WHAT THE TASK ASKS:
Below are the entries to work from; restate word for word the portion that opens with the line containing "You are a GUI" and closes with the line containing "Screen dimensions: 1024x785", keeping both.

DATA IN THIS EXERCISE:
============================================================

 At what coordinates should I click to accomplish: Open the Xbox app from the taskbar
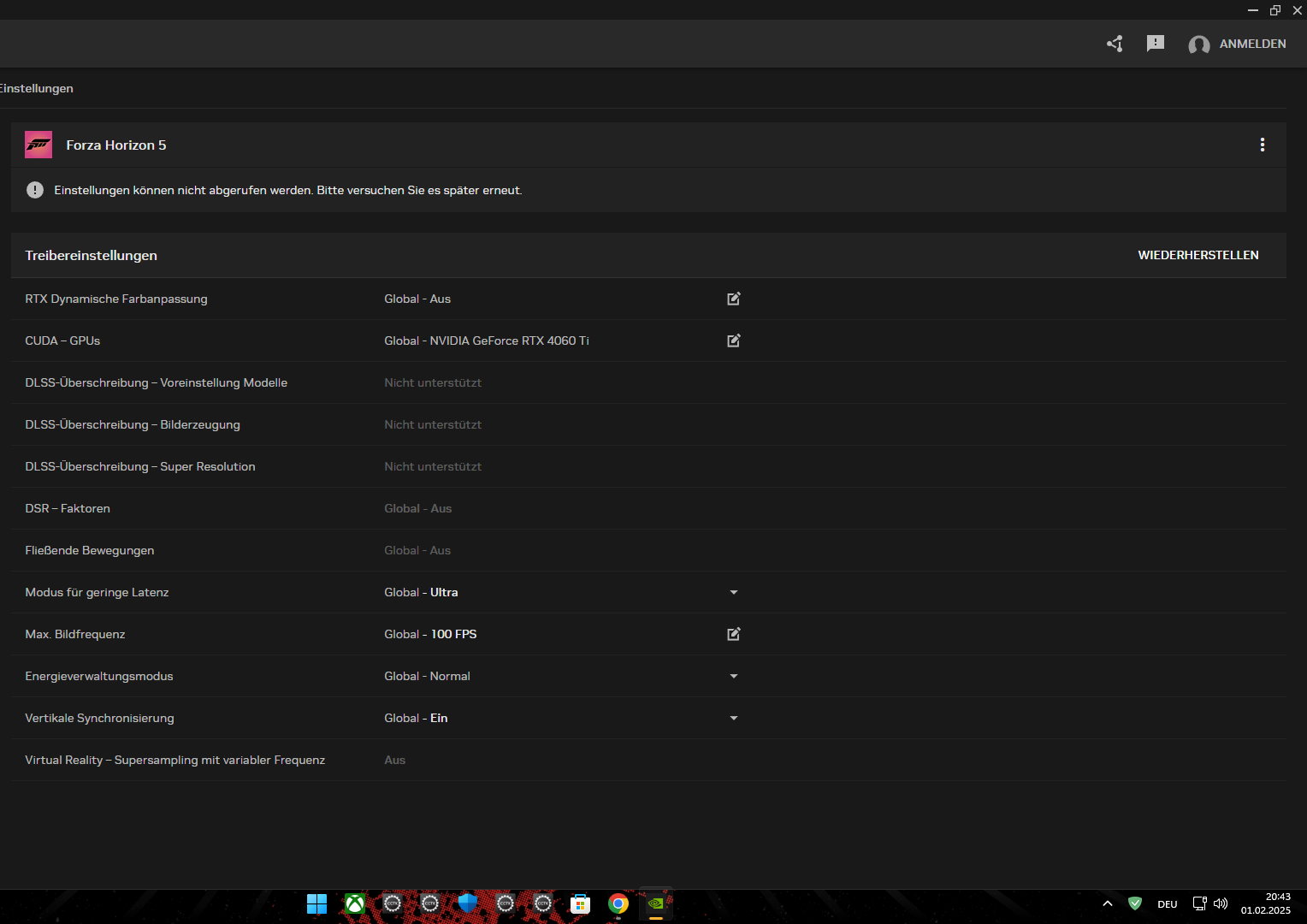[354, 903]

============================================================

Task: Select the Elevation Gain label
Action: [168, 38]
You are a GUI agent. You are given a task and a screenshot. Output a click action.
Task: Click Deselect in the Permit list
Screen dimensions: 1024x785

============================================================

EXERCISE ANSWER:
You are a GUI agent. You are given a task and a screenshot. Output a click action.
Task: Click Deselect in the Permit list
Screen dimensions: 1024x785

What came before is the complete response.